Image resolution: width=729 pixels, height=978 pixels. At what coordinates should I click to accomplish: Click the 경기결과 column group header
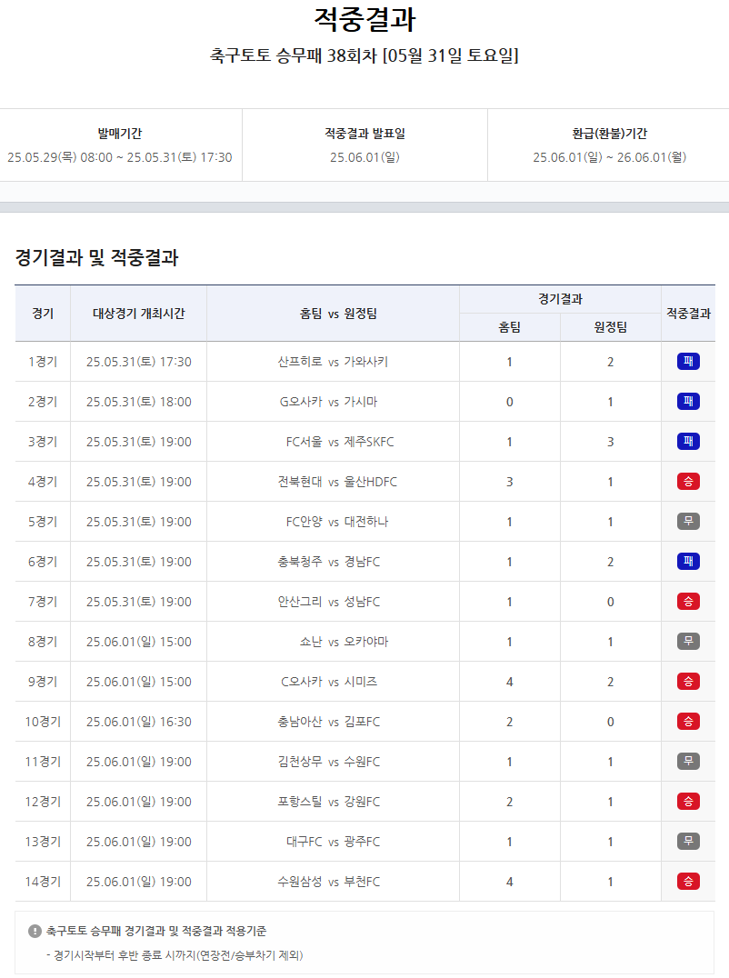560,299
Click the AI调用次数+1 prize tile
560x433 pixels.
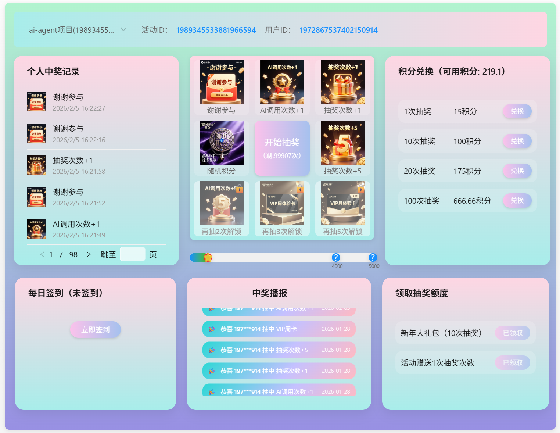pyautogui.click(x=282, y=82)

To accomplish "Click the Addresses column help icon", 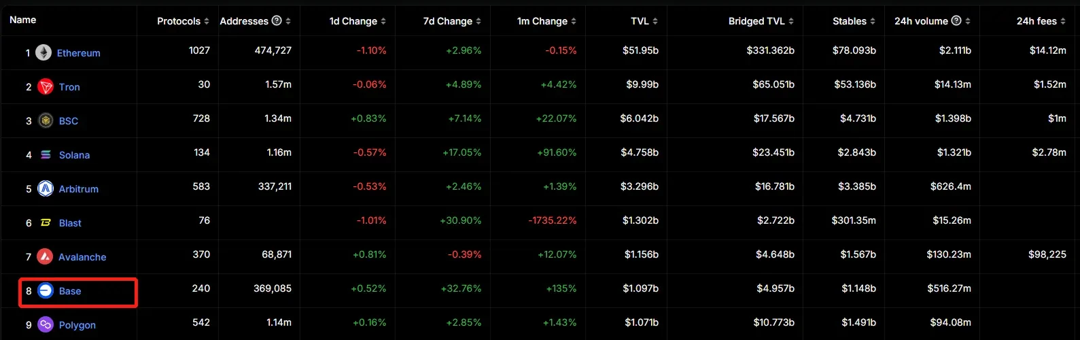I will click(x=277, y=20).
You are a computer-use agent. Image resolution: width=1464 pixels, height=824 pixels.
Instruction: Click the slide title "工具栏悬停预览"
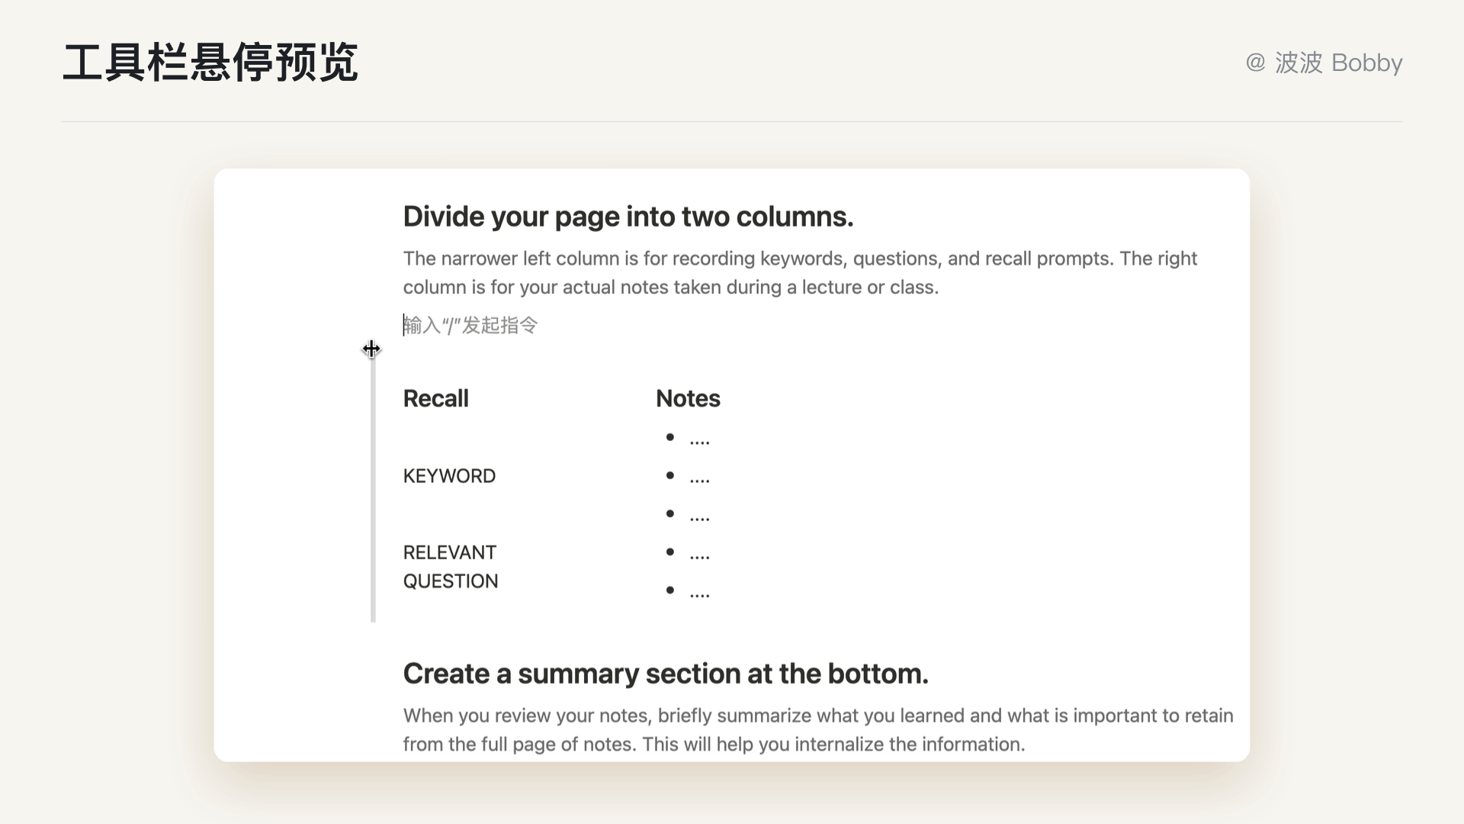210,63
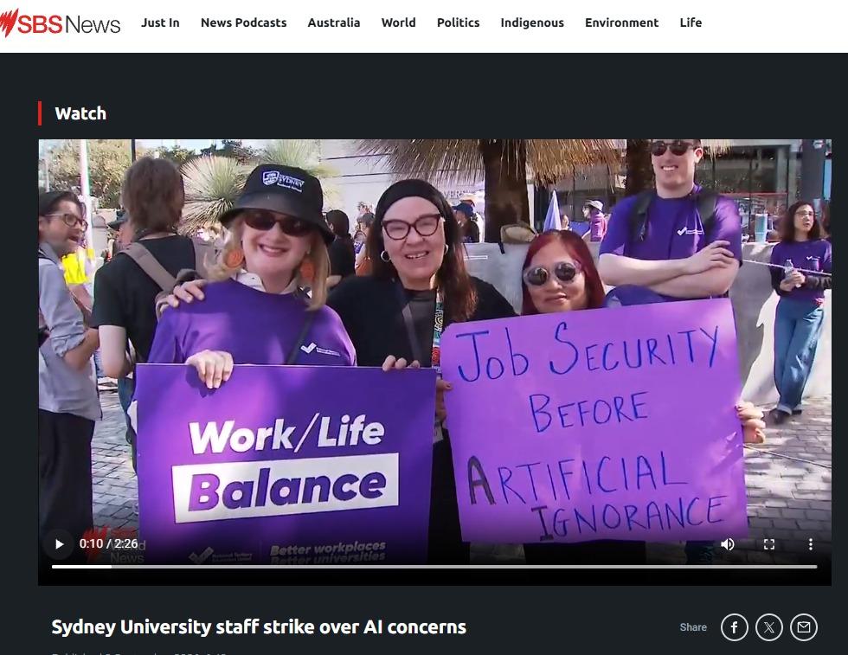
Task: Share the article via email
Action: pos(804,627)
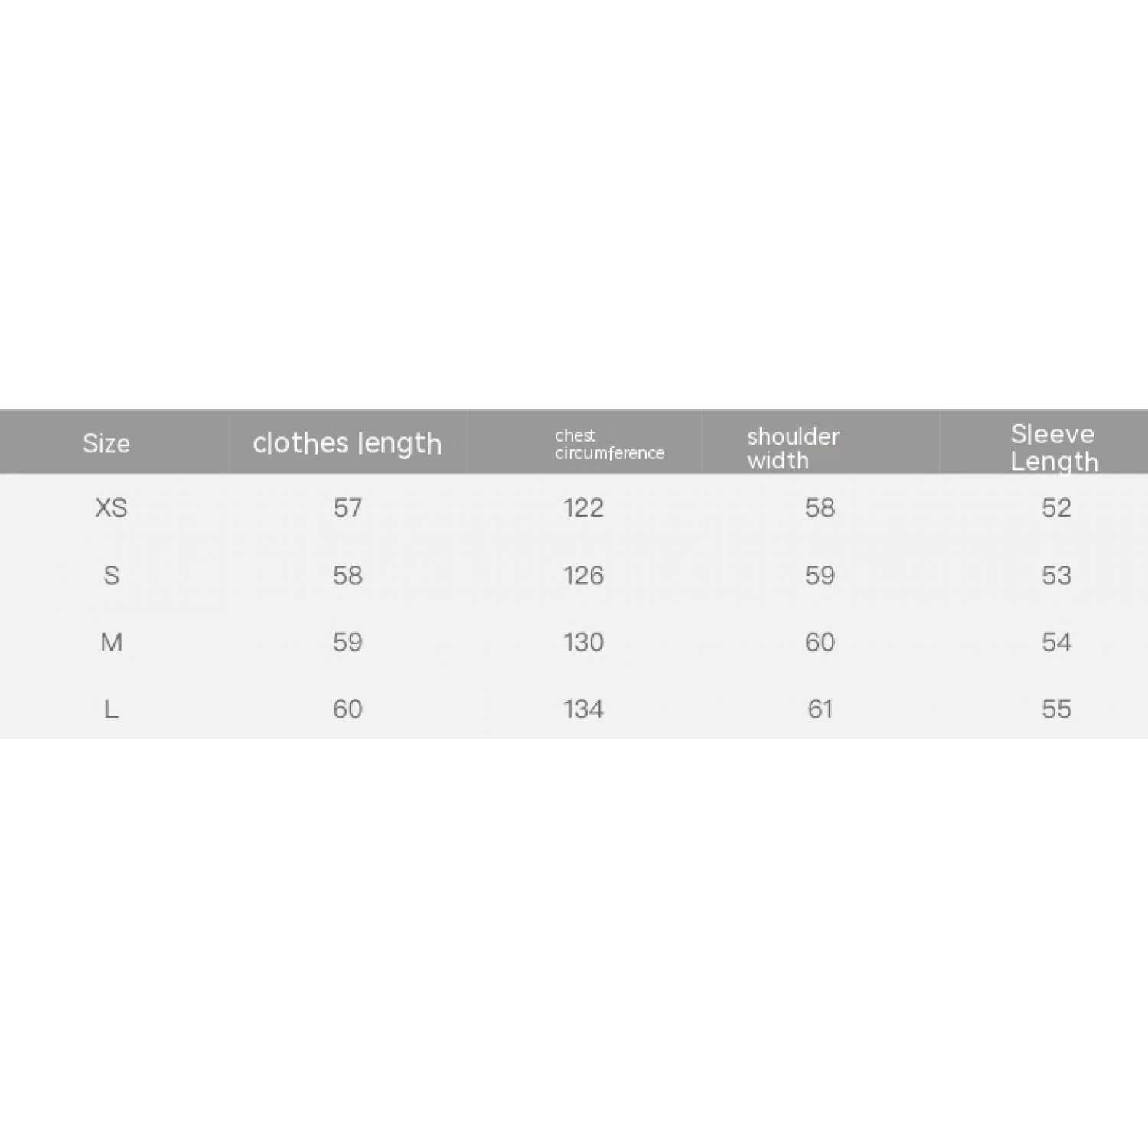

....

All lines from the one holding "You are a computer-use" through the last line of the material above should be set down exactly, and the pictures should be left out.

You are a computer-use agent. Image resolution: width=1464 pixels, height=824 pixels.
Instruction: Click the slide title "工具栏悬停预览"
210,63
Task: Share the article via email
Action: pos(804,627)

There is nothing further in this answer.